A few weeks ago, the popular social media dashboard Hootsuite released a new edition with lots of shiny new features. When the updates were first announced, I was most excited about the integration with Google Analytics. However, now that I’ve had time to explore this feature I discovered that there really isn’t much to it . In the constantly evolving challenge of measuring the effectiveness of social media marketing on a company’s website/traffic/revenue, here is what I would have liked to see in this new feature:
- Integration with more than just Twitter
Maybe this is just me missing something (and if so, please tell me how to fix this), but although I have multiple social media profiles/pages linked into my Hootsuite account, only my Twitter accounts are available to sync up with the site analytics. In many cases, I would suspect that Facebook is a more powerful social media presence than Twitter. At the very least Facebook has a much larger audience.
- Tweet Annotations
The analytics overlay shows when Tweets were sent and the traffic they drove (although this also isn’t entirely clear to me, and probably not to your basic user). However, there is no way to show what tweets were actually sent. And if you’re anything like me, you’re not going to remember what you sent out on a specific day two weeks ago. So if you are seeing a large spike in site traffic from a specific Tweet, you’ll have to dig back through Hootsuite to remember just what you were talking about. If this was set up more like the Google Analytics annotations feature it would be much more helpful.

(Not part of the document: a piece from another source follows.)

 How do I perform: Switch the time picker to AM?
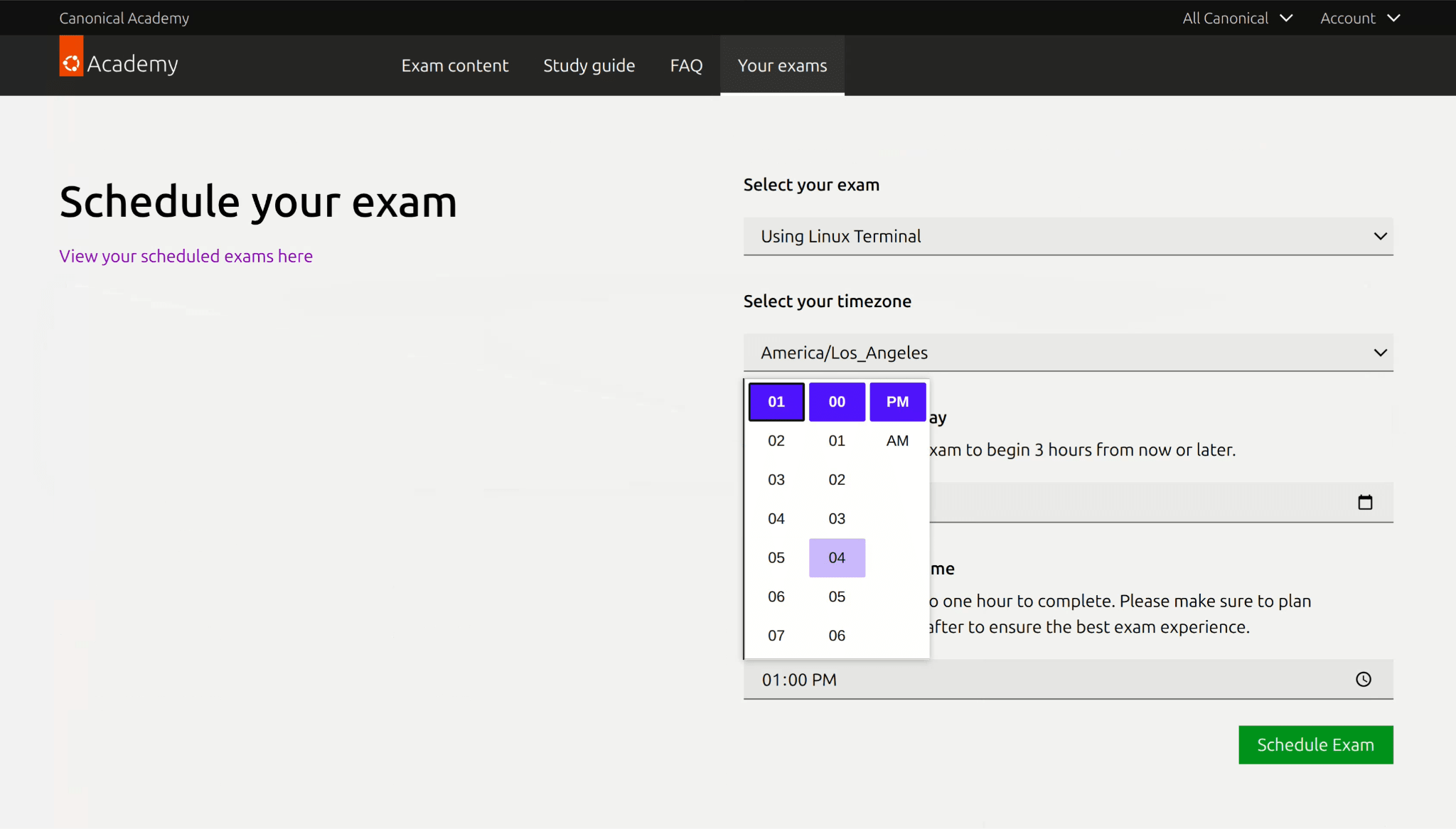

- A better selling proposition
So because the Google Analytics and Hootsuite integration doesn’t actually provide much actionable data – at least not easily, the benefit that other bloggers and Hootsuite have been selling is that this feature will save you time because you don’t need to open up GA as well. What? Any analytics power-user will not use this integration as an alternative to actually digging into Google Analytics on a regular basis. All you get is a few very basic reports with no options to trend data, customize segments or drill down further into the existing reports.
I suspect that this integration works alright for two different groups – 1. heavy Twitter users with a small website. I’m thinking bloggers specifically, who are likely pretty active on Twitter and use that tool to drive a fair amount of traffic to the site. And 2. perhaps huge brands that are also Twitter giants (Best Buy, Southwest Air, Starbucks, etc.) although their site’s probably get so much traffic that even a big Twitter day isn’t going to be the cause of an overall spike in site traffic. Most mid-sized sites with average social media usage just aren’t going to see the type of correlation that is going to make the tool useful.
Hootsuite has announced that they will be releasing a paid pro version with more advanced analytics, so hopefully some of these features are used within that version of their product. I believe Hootsuite is a great social media dashboard that can easily be used by a social media team – but I can do without the analytics integration as it currently functions.